Когда в день приезда в Петербург Мышкин впервые видит на фотографии Настасью Филипповну, он замечает: «Удивительное лицо! <…> Ах, кабы добра! Все было бы спасено!» (32). Четырьмя главами ниже он снова смотрит на портрет и с благоговением целует его, таким образом подтверждая в нем иконичность (68). Однако ближе к концу романа он говорит Радомскому, что больше не может «лица Настасьи Филипповны выносить» (484). Радомский потом недоумевает: «Что такое значит это лицо,
которого он боится и которое так любит?» (485, курсив Достоевского). Как выясняется, это лицо принадлежит женщине, имеющей болезненную склонность к самоуничтожению. Мышкин недаром боится его, поскольку и имя, и поступки Настасьи Филипповны Барашковой представляют собой ключ к роковому imitatio Christi Мышкина. Ее имя, как и имя Мышкина, отсылает к основным скрепам христианской веры. Имя Лев Мышкин намекает на кроткого «льва из колена Иудина», который может снять семь печатей, – так именуется Христос в Откровении Иоанна Богослова, весьма значимой для романа книге Нового Завета. Христос как убитый и воскресший агнец зашифрован в имени Настасья (от греческого anastasis, «воскресение») Барашкова (от «барашек», или «агнец»), что неоднократно отмечалось комментаторами[77]. На первый взгляд христологическая аллюзия, содержащаяся в ее имени, иронична. Притом что ее смерть от руки Рогожина актуализирует значение жертвенного агнца, на которое намекает ее фамилия, она также демонстративно отрицает воскресение, скрытое в имени Настасья: Рогожин вынужден накрыть ее труп клеенкой и окружить его четырьмя откупоренными бутылками антисептика, чтобы замаскировать запах ее уже разлагающегося тела. Как и для гольбейновского Христа, здесь, похоже, не может быть никакого воскресения.Тем не менее Настасья Филипповна как фигура Христа дает ключ к расшифровке макабрической кульминационной сцены романа, которая, как отмечали критики, жутковатым образом напоминает картину Гольбейна (см. [Dalton 1979:172; Straus 1998: 112–113; Finke 1995: 107]).
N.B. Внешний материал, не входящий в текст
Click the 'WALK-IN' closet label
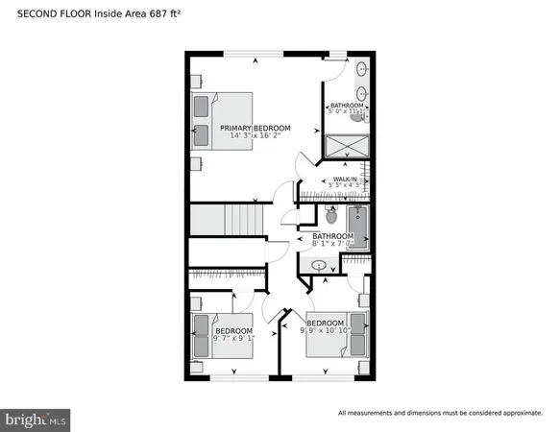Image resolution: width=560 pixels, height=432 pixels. (345, 179)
Как и мертвый Христос Гольбейна, тело убитой Настасьи Филипповны лежит и разлагается, а поблизости несут стражу бодрствующие Рогожин и Мышкин. В данном случае «это лицо» ассоциируется с лицом гольбейновского Христа в описании Ипполита Терентьева. Теперь это накрытое клеенкой пустое место, на котором можно представить себе черты мертвого Христа, «лицо человека, только что
снятого со креста»: оно все еще сохраняет «очень много живого, теплого», но «не пощажено нисколько» (334). Подобно Христу на картине Гольбейна, Настасья Филипповна – само воплощение страдания и жертвы[78]. Если Христос добровольно становится невинной жертвой за грехи всех людей, смерть Настасьи Филипповны можно рассматривать как невинную жертву за грех одного человека – Тоцкого, который совратил ее, когда она была юной девушкой. Проблема, однако, в том, что в конечном счете само поведение Настасьи Филипповны отрицает это толкование. На протяжении всего романа она стремится наказать себя за свое прошлое с Тоцким, но в поисках ножа Рогожина[79] стремится также причинить боль другим. В отличие от жертвы Христа, ее смерть – это удар, наказание, направленное не только на нее, но и в равной степени на Тоцкого. Таким образом, это надрыв – рана, нанесенная себе, чтобы ранить других[80].Иное дело жертва Мышкина. «Совершенное повреждение умственных способностей» (508), которое доктор Шнейдер из швейцарской клиники находит у него после совместного бдения князя и Рогожина над телом Настасьи Филипповны, служит одновременно и медицинским диагнозом рецидива его идиотии, и знаком imitatio Christi —
подражания Христу, которое сделала возможным смерть Настасьи Филипповны. Если Настасья Филипповна в конечном счете раскрывается как провальная фигура Христа, то ее смерть возвращает нас к истинной фигуре Христа в романе, чье превращение из смешного человека в идиота в точности отражает христоподобное полное и безоговорочное самоуничтожение в служении другим – то, о чем говорится в знаменитой дневниковой записи Достоевского, сделанной в Чистый четверг 1864 года после смерти его первой жены: «Возлюбить человека, как самого себя, по заповеди Христовой, – невозможно. Закон личности на земле связывает. Я препятствует. Один Христос мог, но Христос был вековечный от века идеал <…> высочайшее употребление, которое может сделать человек своей личности, и полноте развития своего я, – это как бы уничтожить это я, отдать его целиком всем и каждому безраздельно и беззаветно» (20: 172)[81].